Update the data from the line containing "Given: Click the Attach files paperclip icon" through the end of the data by replacing "paperclip" with "paper clip" and leaving everything else the same. Leave the pictures out of your answer.

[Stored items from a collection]
"""

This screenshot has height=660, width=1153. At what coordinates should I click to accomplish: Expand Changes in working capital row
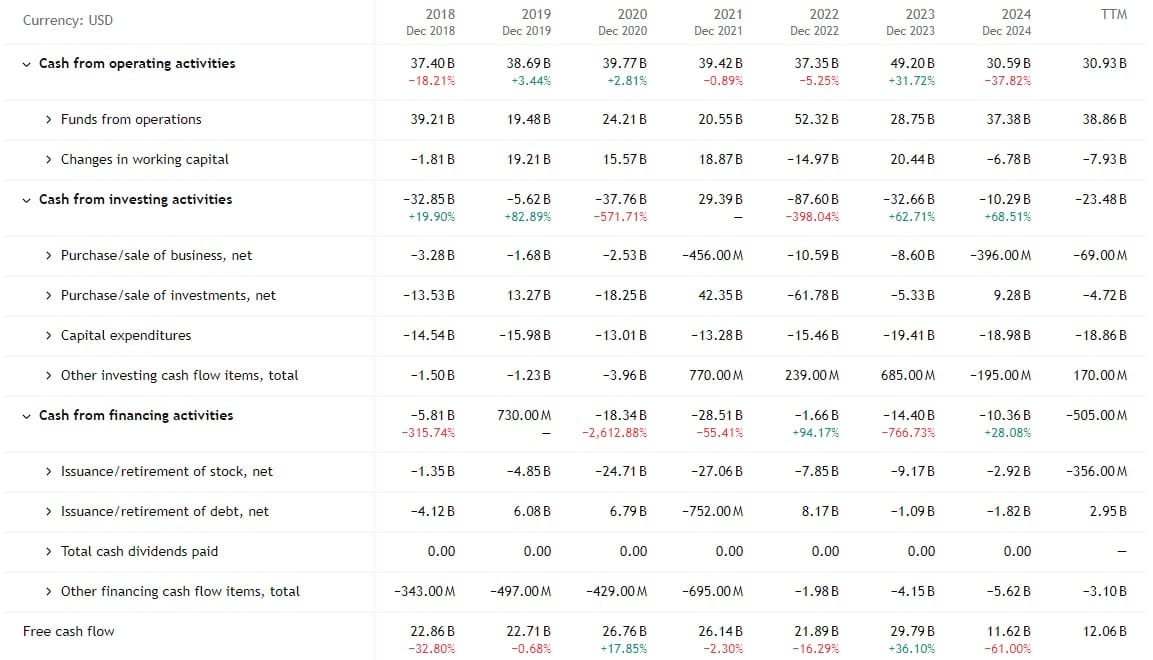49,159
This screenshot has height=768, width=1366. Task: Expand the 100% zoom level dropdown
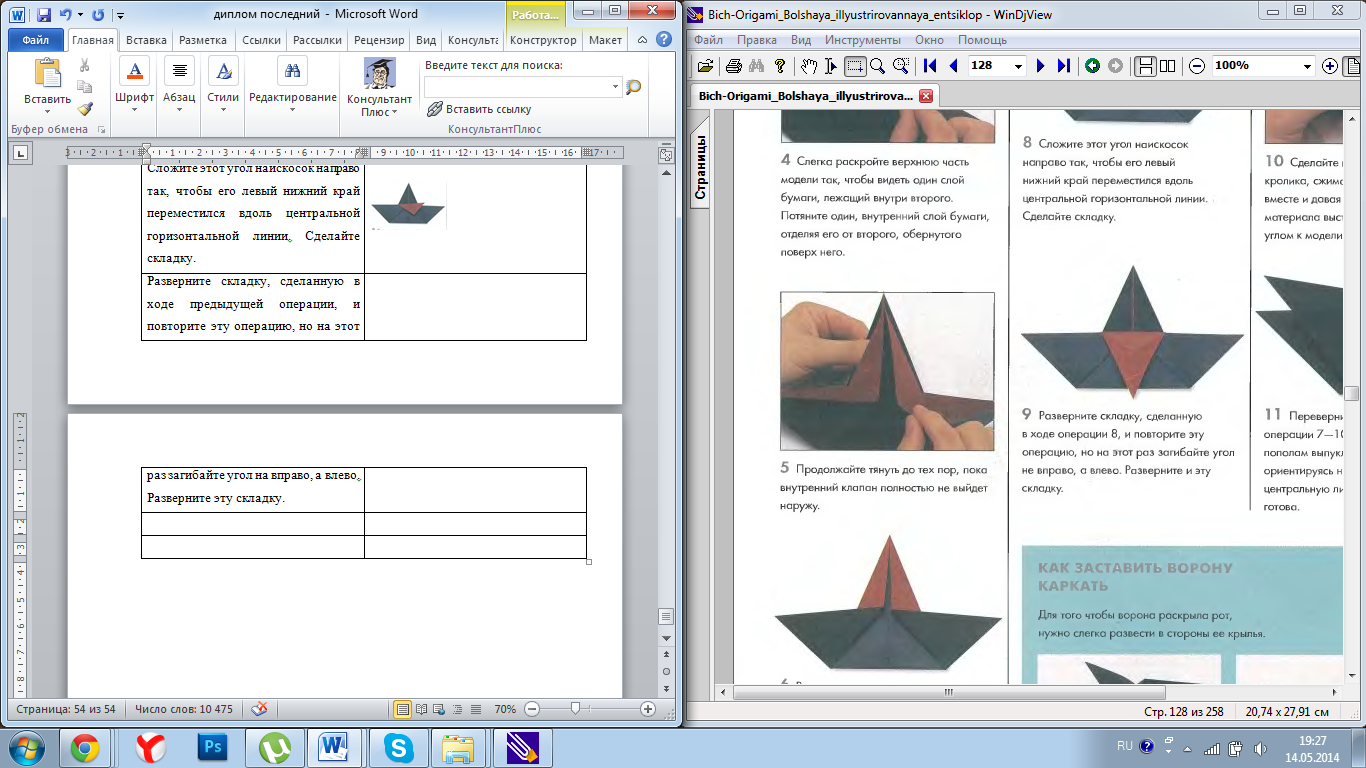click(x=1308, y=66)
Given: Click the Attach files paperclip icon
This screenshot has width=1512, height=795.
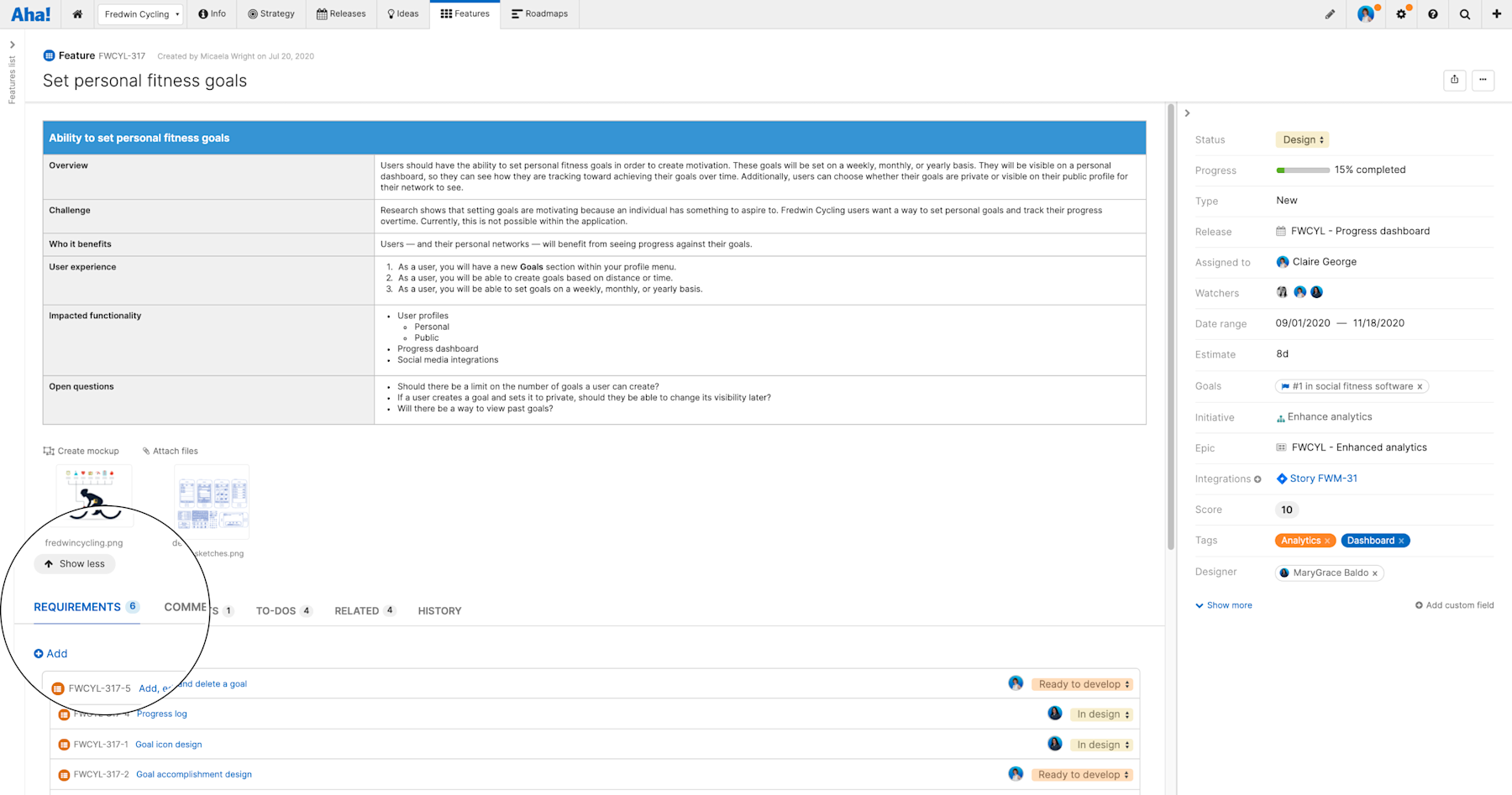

"""

Result of this task>
Given: Click the Attach files paper clip icon
This screenshot has width=1512, height=795.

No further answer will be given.